You’ve been speaking out on systemic racism in the police departments across the country for years.
It’s like at this point in time, and always for me, if you’re not woke, if you’re not conscious, if you’re not fighting for something… then you must be sleeping. You must be subdued, pacified. Coming from Chicago and having such a clear lens on the inequality that exists between races and classes, it’s almost impossible to not be driven to speak. For me, it’s always been paramount I speak about what’s going with any platform I have. That was my angle from the first rhyme I ever wrote.
How has your focus evolved?
Six months ago, maybe a year ago, people close to me, plenty of people close to me were like, “You need to stop being so political. Why are you so focused on those things?” And I’m like, just because the popular music industry at large and entertainment industry at large are often tone deaf to what’s happening in the f**king streets and the world… people often forget until you get thrust into these moments.

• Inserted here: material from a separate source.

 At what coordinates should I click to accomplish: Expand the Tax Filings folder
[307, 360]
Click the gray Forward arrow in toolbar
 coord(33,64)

What did you think about Black Out Tuesday, which originated in the music industry?
I didn’t know too much about that… I don’t really participate. The music industry and executives and record labels are not the most of my worries right now. They’re not my primary target or focus, you know what I’m saying?
Your music and activism have always gone hand in hand. How does that process works for you?

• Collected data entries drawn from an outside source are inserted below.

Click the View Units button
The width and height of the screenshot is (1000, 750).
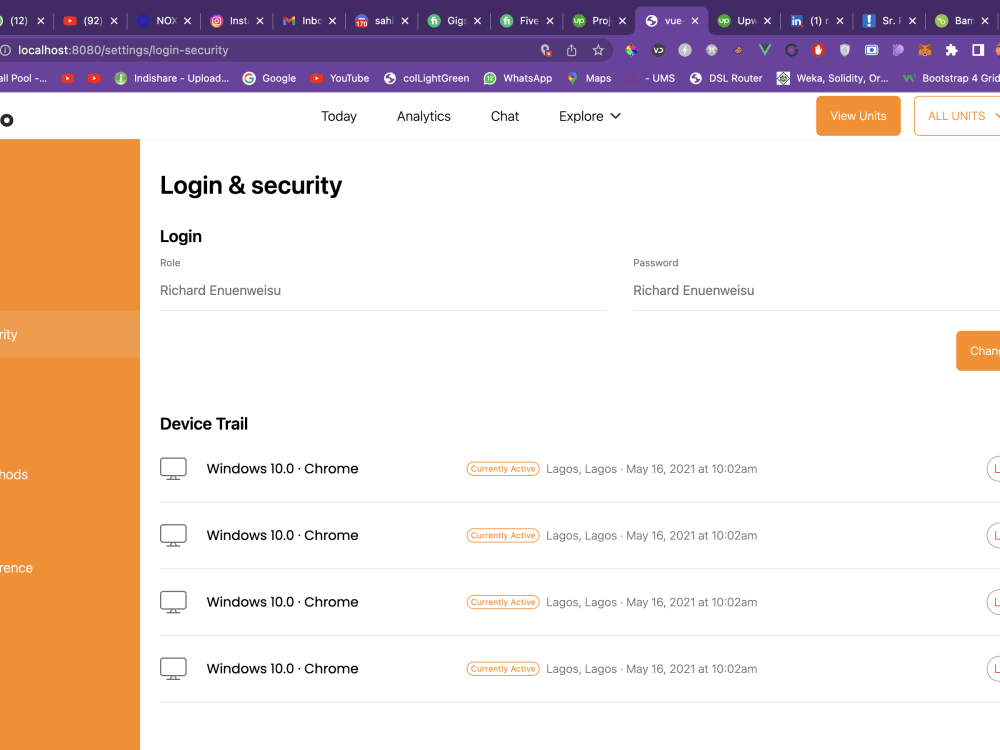(858, 115)
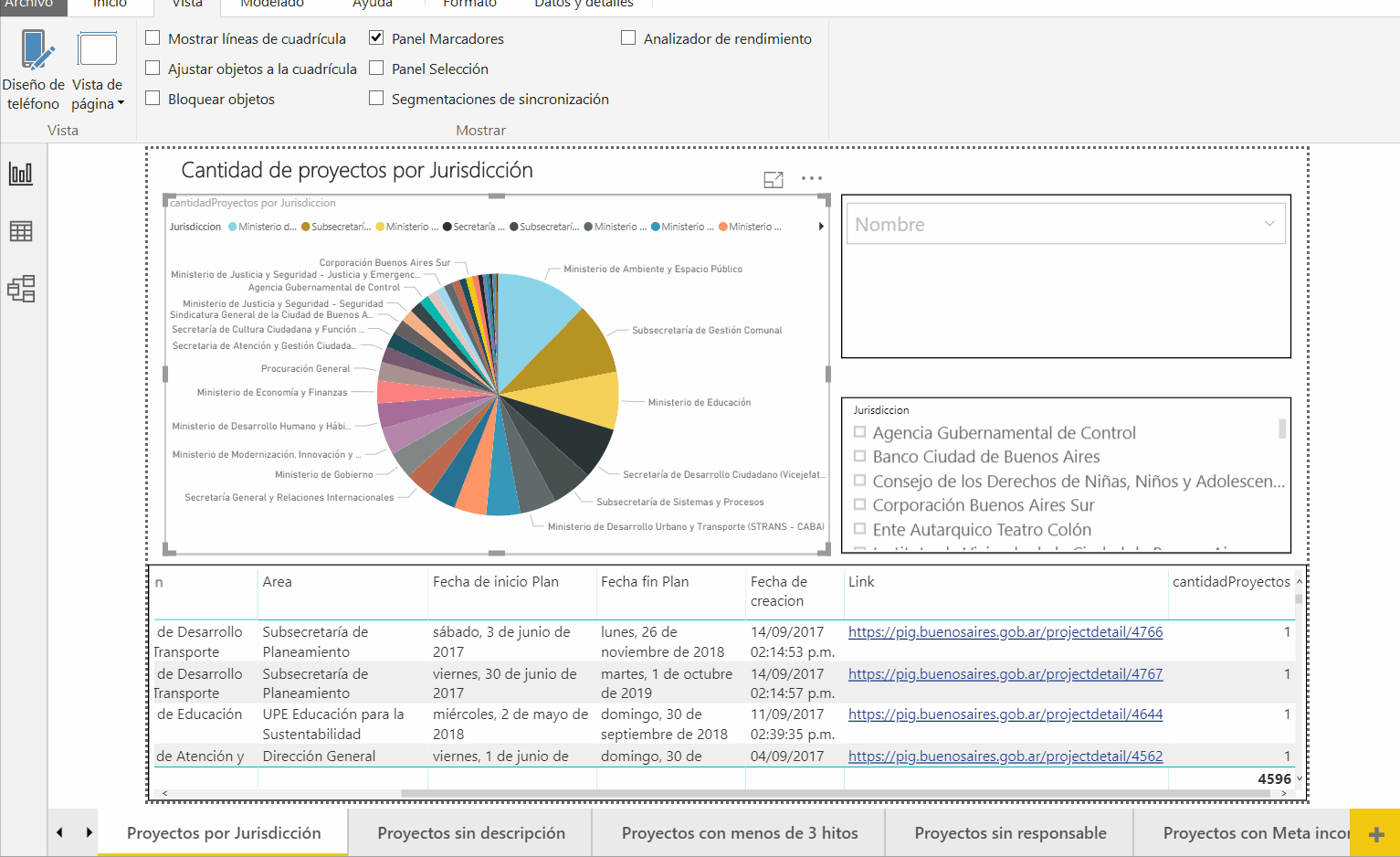This screenshot has width=1400, height=857.
Task: Open the Model relationships view icon
Action: [21, 290]
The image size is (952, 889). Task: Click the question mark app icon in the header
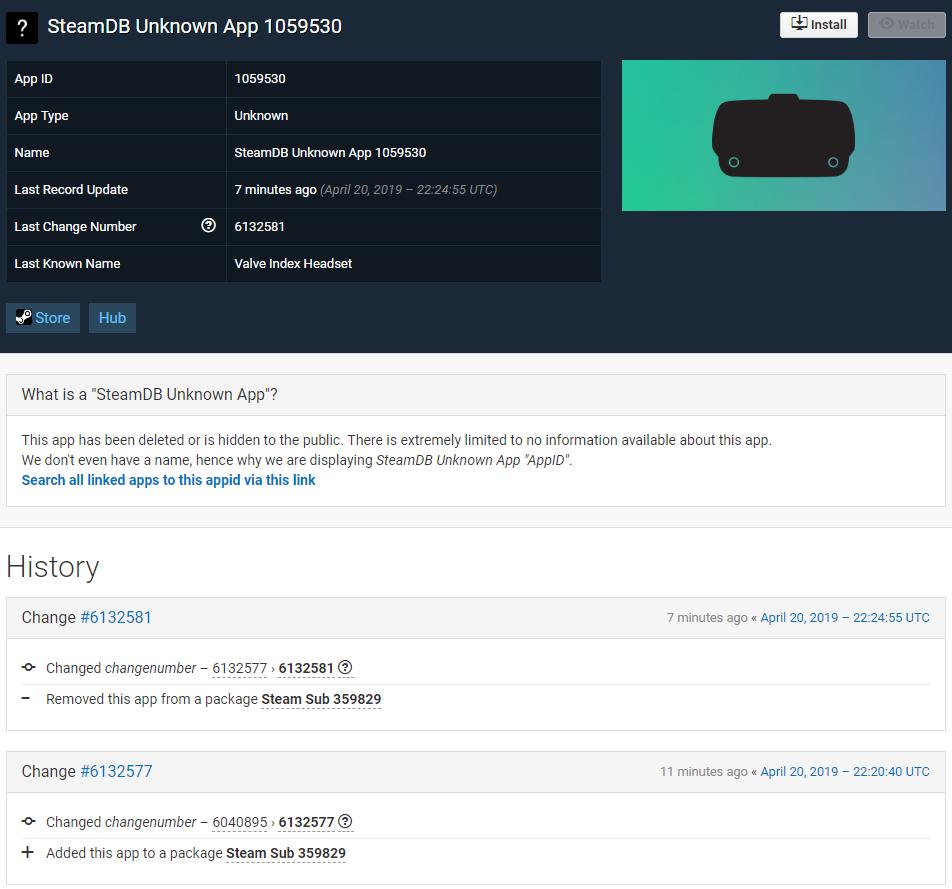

I definitely looked up to musicians and learned from rappers who were that way in their music… and from around the same time I started taking rap seriously, I was also reading Malcolm X and reading Huey Newton; and grew up studying the lyrics of Common and Lupe Fiasco and Kanye, who are all going to teach and educate and acknowledge, and at the same time be fly and be high-level lyricists. Those are the people I strived to emulate as a kid.

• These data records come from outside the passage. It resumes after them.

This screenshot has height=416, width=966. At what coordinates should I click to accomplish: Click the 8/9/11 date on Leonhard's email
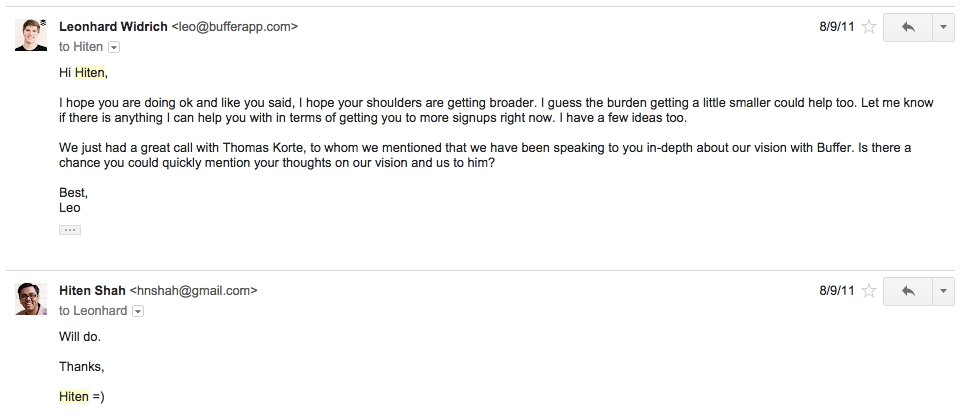point(837,27)
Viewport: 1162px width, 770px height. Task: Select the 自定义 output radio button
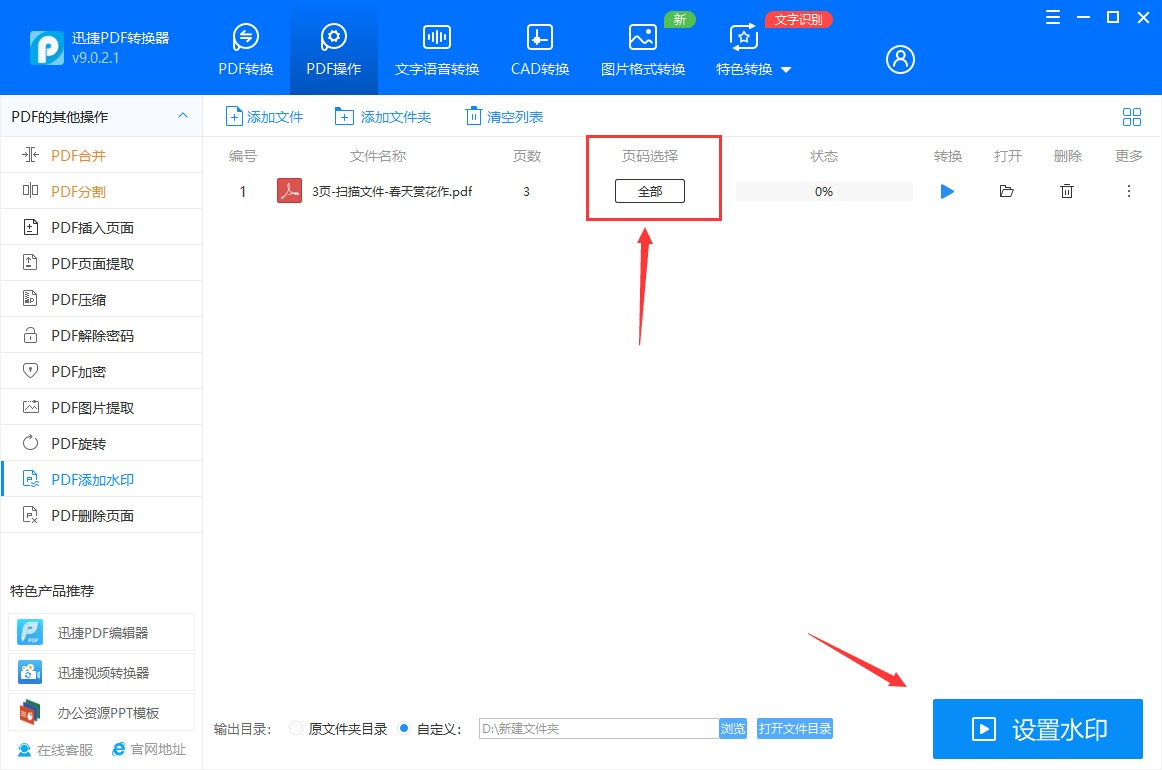(403, 728)
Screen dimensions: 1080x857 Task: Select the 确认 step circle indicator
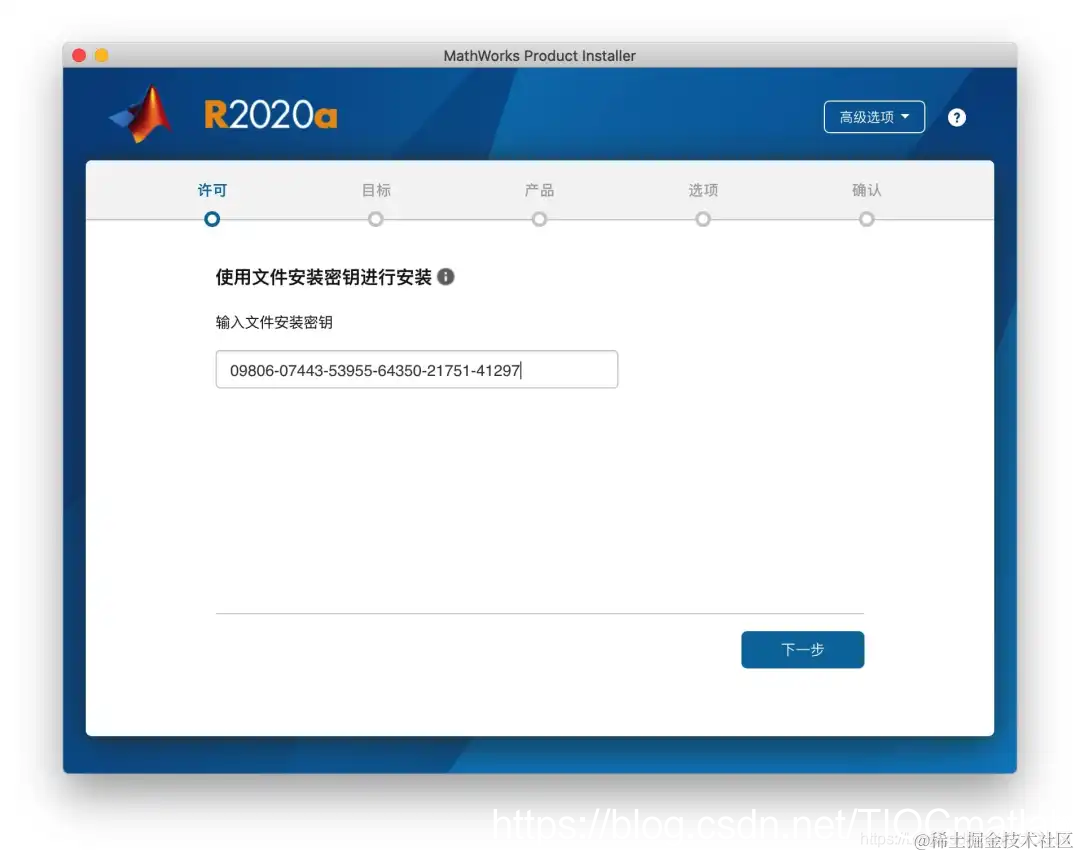866,218
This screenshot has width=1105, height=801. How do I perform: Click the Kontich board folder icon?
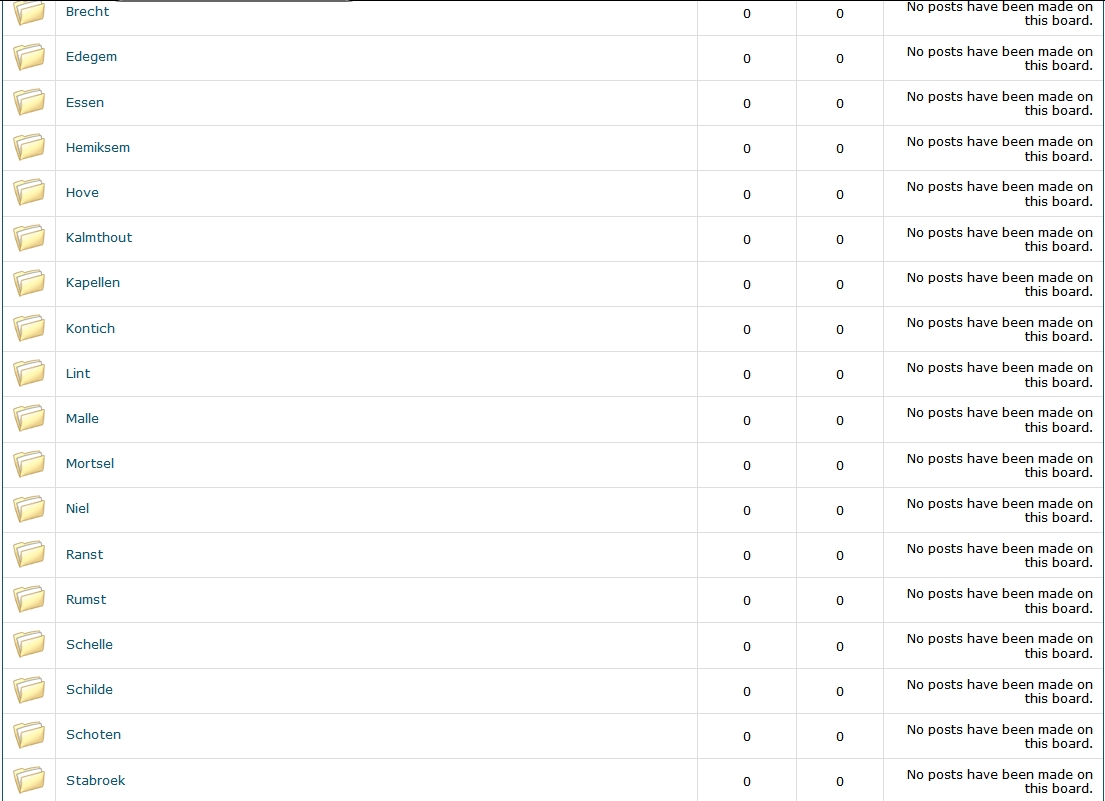tap(30, 328)
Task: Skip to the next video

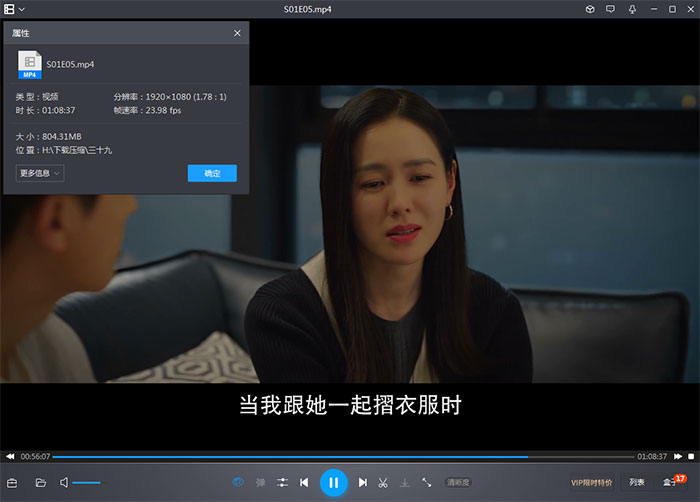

You’ve done some pretty dope music activations including holding a concert on the back of a flatbed truck at a detention center on the US-Mexico border.
That was fresh, that was a lot of fun. I was thinking about doing something like that out here, low-key. I thought it would be a cool way to use music as a weapon for change, and for awareness and for revolution, so that was where I deemed the need to be at that point in time. And that was the best way to bring the music there.
What did you learn from that experience?
I thought the police would be more reactionary to someone yelling “Burn the White House down” outside a detention center of ICE headquarters in L.A. and they played it pretty cool, I’ll give ‘em that. What we’ve been peeping out here is when they really start to act the fool is when the money is threatened. When they have really taken the biggest stand in Chicago is when the crowds approach the Trump Tower.
Do you think you’ll be incorporating your current experiences into new music?
Right now seeds are being planted in my mind. I have a project I’ve been working on for a while that’s coming very soon. It’s not explicitly political, but I’m sure the music I’ll be writing in the coming weeks and months… a lot of this will exist in there.
What can you share about your new project?
It’s about rebirth and resurrection and reintroduction. It’s at once small and at the same time aggressive, and it gives insight into why I do the things I do, why I have done the things I have done, why I am who I am. It’s coming in the summertime. I don’t have the exact date right now because things have gotten a little crazy.
What do you want Black America to know right now?
I want them to know I will always fight with you, fight for you and believe in you, and believe in us. And that we have to be able to dream into the unseen to accomplish the impossible.
What do you want white America to know right now?
White America, umm s**t… Black lives matter. I want white Americans to know that if you want to support us, you have to recognize and be willing to relegate your white privilege. And you have to understand that for you to have that privilege, there needs to be someone getting the shorter end of the stick. So, you need to be willing to give that up.